Limitations & Future Work¶
- The scope of the survey is primarily limited to the ACL Anthology, potentially missing relevant resources from other fields (e.g., cognitive science, psychology).
- Multimodal pragmatic evaluation is almost blank—lacking datasets that combine speech intonation, facial expressions, and gestures.
- Cross-lingual/cross-cultural perspectives are severely lacking, limiting the generalizability of the findings.
- Intrinsic pragmatic tasks (e.g., discourse modeling) are not included in the discussion.
- No unified pragmatic competency evaluation framework or benchmark is provided, only a survey-level summary.
Related Work & Insights¶
- Pragmatic evaluation can draw from psychometrics (e.g., Likert scales, analysis of human annotation variability) to design finer-grained metrics.
- Reference Games are a unique paradigm for pragmatic evaluation and warrant wider adoption in more LLM evaluations.
- The top-down data construction method (linguistic theory-driven + LLM generation + human verification) may be the best path for scaling up pragmatic datasets.

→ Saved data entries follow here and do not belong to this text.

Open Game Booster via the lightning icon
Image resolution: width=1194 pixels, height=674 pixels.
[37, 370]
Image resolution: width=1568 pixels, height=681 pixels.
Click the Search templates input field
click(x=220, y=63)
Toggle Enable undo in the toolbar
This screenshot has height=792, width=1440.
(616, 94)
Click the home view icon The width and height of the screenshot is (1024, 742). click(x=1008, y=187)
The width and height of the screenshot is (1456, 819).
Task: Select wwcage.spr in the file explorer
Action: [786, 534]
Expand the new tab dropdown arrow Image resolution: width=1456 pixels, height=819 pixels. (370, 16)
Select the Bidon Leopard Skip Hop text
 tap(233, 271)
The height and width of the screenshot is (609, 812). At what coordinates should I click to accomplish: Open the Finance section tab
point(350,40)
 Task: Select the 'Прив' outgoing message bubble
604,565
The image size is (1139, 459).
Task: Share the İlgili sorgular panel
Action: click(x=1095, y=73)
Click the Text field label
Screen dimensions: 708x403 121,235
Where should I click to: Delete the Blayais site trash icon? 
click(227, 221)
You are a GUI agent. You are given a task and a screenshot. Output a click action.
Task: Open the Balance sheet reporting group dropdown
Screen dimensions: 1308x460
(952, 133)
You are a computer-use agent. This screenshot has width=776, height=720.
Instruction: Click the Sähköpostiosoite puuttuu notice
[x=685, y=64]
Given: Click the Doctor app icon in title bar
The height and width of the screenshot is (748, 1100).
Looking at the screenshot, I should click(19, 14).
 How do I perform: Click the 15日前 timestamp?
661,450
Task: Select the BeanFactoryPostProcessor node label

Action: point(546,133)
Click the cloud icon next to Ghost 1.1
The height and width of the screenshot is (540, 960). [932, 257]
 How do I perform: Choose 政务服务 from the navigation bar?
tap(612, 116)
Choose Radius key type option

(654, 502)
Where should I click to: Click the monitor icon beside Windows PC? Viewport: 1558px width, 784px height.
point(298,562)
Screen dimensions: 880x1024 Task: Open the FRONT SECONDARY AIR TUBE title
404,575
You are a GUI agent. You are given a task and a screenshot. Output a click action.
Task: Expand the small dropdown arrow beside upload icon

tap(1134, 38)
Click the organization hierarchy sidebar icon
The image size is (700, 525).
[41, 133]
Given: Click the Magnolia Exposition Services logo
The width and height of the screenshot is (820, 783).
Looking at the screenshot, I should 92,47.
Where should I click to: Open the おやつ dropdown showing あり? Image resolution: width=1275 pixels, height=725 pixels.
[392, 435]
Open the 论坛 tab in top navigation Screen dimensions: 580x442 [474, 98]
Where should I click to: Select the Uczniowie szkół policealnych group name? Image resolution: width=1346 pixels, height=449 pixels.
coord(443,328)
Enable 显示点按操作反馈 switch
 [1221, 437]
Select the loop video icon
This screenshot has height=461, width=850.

- The impact of demographic factors on annotation is overlooked; future work should consider annotator diversity in both the collection and evaluation phases.
Rating¶
⭐⭐⭐⭐
- Novelty ⭐⭐⭐: Survey in nature; the contribution lies in systematic organization rather than methodological innovation.
- Experimental Thoroughness ⭐⭐⭐⭐⭐: Comprehensive coverage of 58 papers, five major pragmatic phenomena, and seven task types.
- Writing Quality ⭐⭐⭐⭐: Clear classification, rich tables, and pragmatic future directions.
- Value ⭐⭐⭐⭐: Provides an important resource map and research roadmap for LLM pragmatic evaluation.